**TEXT SEGMENT:**
++++++

The Royal National Lifeboat Institution (RNLI) is a charity to save lives at sea in the waters of UK and Ireland. Funded principally by legacies and donations, the RNLI operates a fleet of lifeboats, crewed by volunteers, based at a range of coastal and inland waters stations. Working closely with UK and Ireland Coastguards, RNLI crews are available to launch at short notice to assist people and vessels in difficulties.

RNLI was founded in 1824 and is based in Poole, Dorset. The organisation raised €210m in funds in 2019, spending €200m on lifesaving activities and water safety education. RNLI also provides a beach lifeguard service in the UK and has recently developed an International drowning prevention strategy, partnering with other organisations and governments to make drowning prevention a global priority.

Irish Lifeboat Stations

There are 46 lifeboat stations on the island of Ireland, with an operational base in Swords, Co Dublin. Irish RNLI crews are tasked through a paging system instigated by the Irish Coast Guard which can task a range of rescue resources depending on the nature of the emergency.

++++++

**SUPPLIED INFORMATION:**
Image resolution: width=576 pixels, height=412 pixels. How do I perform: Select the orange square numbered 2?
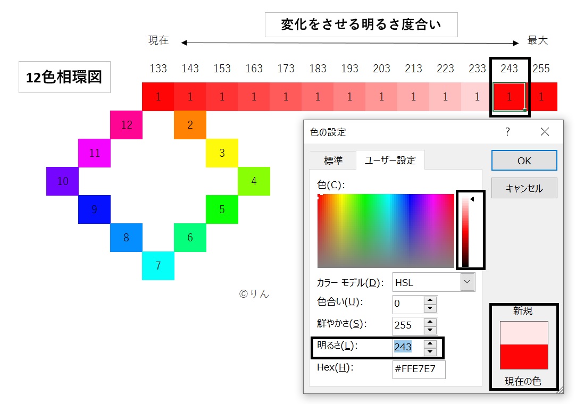pos(190,125)
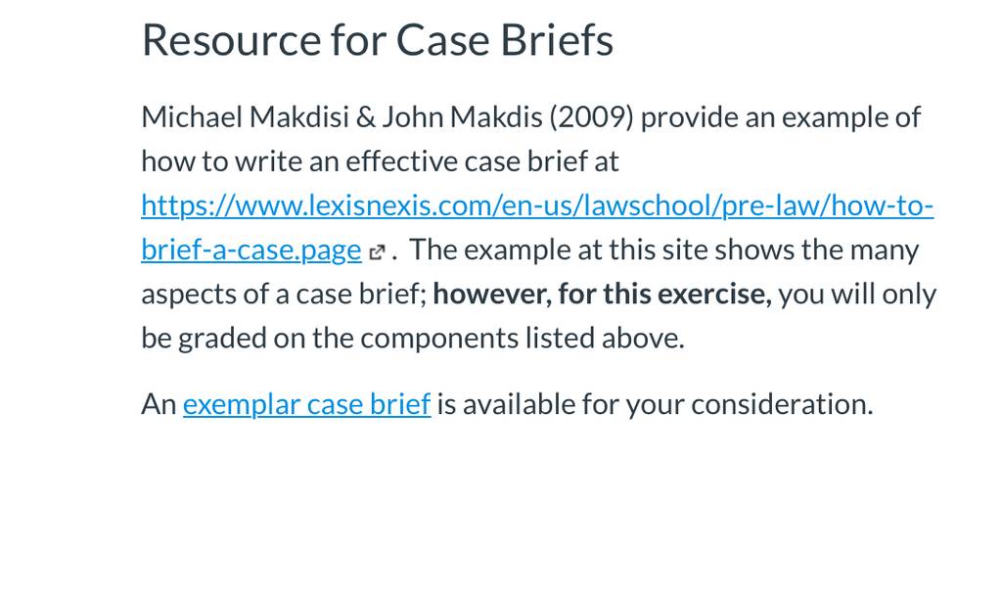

++++++

**WHAT YOU WILL DO:**
- a) In the RNLI passage, how many lifeboat stations are there on the island of Ireland?
- b) Reproduce the RNLI passage word for word, starting with "The Royal National" and going on through "a global priority.".
- c) Write what comes next in the RNLI passage, picking up after its final sentence.

**WRITTEN RESPONSES:**
- a) There are 46 lifeboat stations on the island of Ireland.

- b)
The Royal National Lifeboat Institution (RNLI) is a charity to save lives at sea in the waters of UK and Ireland. Funded principally by legacies and donations, the RNLI operates a fleet of lifeboats, crewed by volunteers, based at a range of coastal and inland waters stations. Working closely with UK and Ireland Coastguards, RNLI crews are available to launch at short notice to assist people and vessels in difficulties.

RNLI was founded in 1824 and is based in Poole, Dorset. The organisation raised €210m in funds in 2019, spending €200m on lifesaving activities and water safety education. RNLI also provides a beach lifeguard service in the UK and has recently developed an International drowning prevention strategy, partnering with other organisations and governments to make drowning prevention a global priority.

- c)
Famous Irish Lifeboat Rescues

Irish Lifeboats have participated in many rescues, perhaps the most famous of which was the rescue of the crew of the Daunt Rock lightship off Cork Harbour by the Ballycotton lifeboat in 1936. Spending almost 50 hours at sea, the lifeboat stood by the drifting lightship until the proximity to the Daunt Rock forced the coxswain to get alongside and successfully rescue the lightship's crew.

32 Irish lifeboat crew have been lost in rescue missions, including the 15 crew of the Kingstown (now Dun Laoghaire) lifeboat which capsized while attempting to rescue the crew of the SS Palme on Christmas Eve 1895.


While the number of callouts to lifeboat stations varies from year to year, Howth Lifeboat station has aggregated more 'shouts' in recent years than other stations, averaging just over 60 a year.

Stations with an offshore lifeboat have a full-time mechanic, while some have a full-time coxswain. However, most lifeboat crews are volunteers.

There are 46 lifeboat stations on the island of Ireland

32 Irish lifeboat crew have been lost in rescue missions, including the 15 crew of the Kingstown (now Dun Laoghaire) lifeboat which capsized while attempting to rescue the crew of the SS Palme on Christmas Eve 1895

In 2019, 8,941 lifeboat launches saved 342 lives across the RNLI fleet.

The Irish fleet is a mixture of inshore and all-weather (offshore) craft. The offshore lifeboats, which range from 17m to 12m in length are either moored afloat, launched down a slipway or are towed into the sea on a trailer and launched. The inshore boats are either rigid or non-rigid inflatables.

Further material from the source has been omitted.